Butoh Dance Performance Pairs the Sublime with the Macabre

Laage lived in Krakow for a couple of years before returning recently to the States, and the audience contained many ex-students and acquaintances, lending the whole event a bizarre homecoming aura.

Butoh is a hybrid Expressionist dance form that emerged in traumatized post-war Japan and combines elements of theater, improvisation and traditional Japanese performance art in an attempt to discover what it means to be human. Reality is often grotesquely distorted in an attempt to get to the heart of the matter and anger and pain, and the other raw primeval emotions that we share with our cousins in the animal world are unleashed and allowed to roam free or snuffed out as the performer sees fit. In order to further emphasize humanity’s increasingly tenuous relationship with nature (and by implication, cast off the twin curses of modern society, technology and progress), some performers attempt to “transform” themselves into other beings. Many performers also have an ambiguous attitude towards their sexuality while performing and this is probably why the fetal state and old age have an important symbolic significance in many performances.

A very basic narrative sequence was decided before the performance. Laage started off nestled inside an alcove above the stage in fetal position, a spindly finger gesturing mysteriously, and ended up making her way through the audience to a raised platform behind the seating area, encouraging participation as she went. Everything that happened in between was freely improvised. The musicians and dancer had agreed before the performance to try not to follow each other, so sometimes the music matched the dancing, sometimes it didn’t, which led both to moments of glorious serendipity when the music perfectly seemed to mirror or add something extra to the dance and moments of alienation, where frenetic stage activity was accompanied by momentous silences or tender moments by cacophony.
Further distance was created by Laage’s use of reality-distorting contortions and flickering reptilian movements.

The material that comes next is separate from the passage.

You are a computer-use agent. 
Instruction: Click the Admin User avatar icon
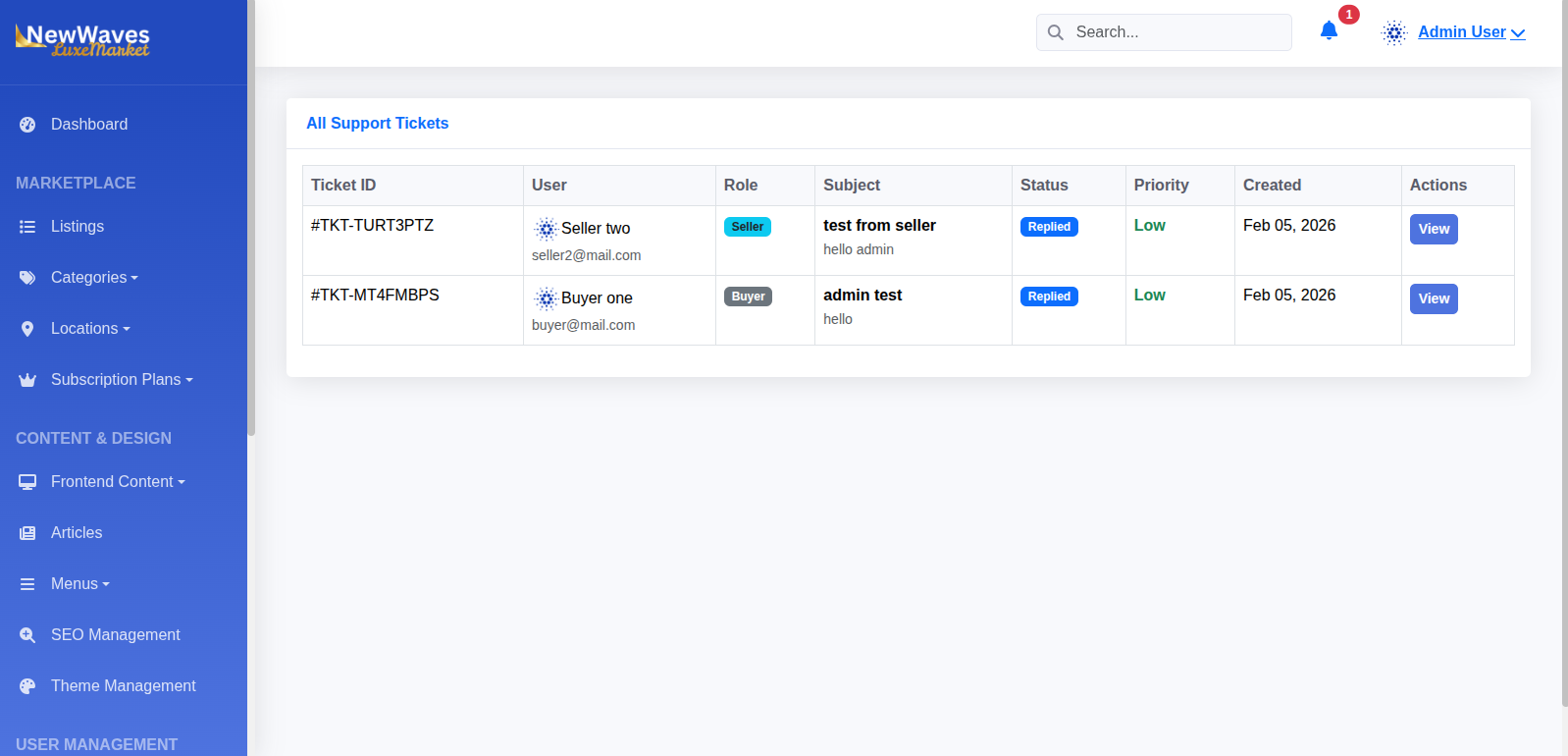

She explained to me after the performance that it is assumed that in a standing position, we are perfectly balanced, but, in fact, “stillness is an illusion,” and through using minute movements, she believes it is possible to discover life’s rhythm, our bodies and our internal state.

As she transformed herself into different states of being, often portraying various emotions in the process, what had happened before was conveniently forgotten. At one point she shielded her face in terror from the lamp that hung above the stage. Later, she playfully dangled it below her face, which was plastered in the customary white Butoh face paint, giving it a ghostly aura. She removed her sailor’s cap to reveal a fluffy parrot that was carefully placed on the pipe that ringed the stage, and sat there for the rest of the performance, forlorn and unloved. As she removed her top layer of clothes, her emotions changed. With her pants, went her prudery and a sensuous interlude followed involving splayed legs and a red rose. With her jacket, went her cocksureness, to be replaced by a beseeching childlike wonder.
Laage told me after the performance that she hoped I had discovered more about my own body. I am not so sure about that, but the performance certainly challenged staunchly-held assumptions in a very original way and somehow managed to draw the audience in, despite the numerous distance-creating effects.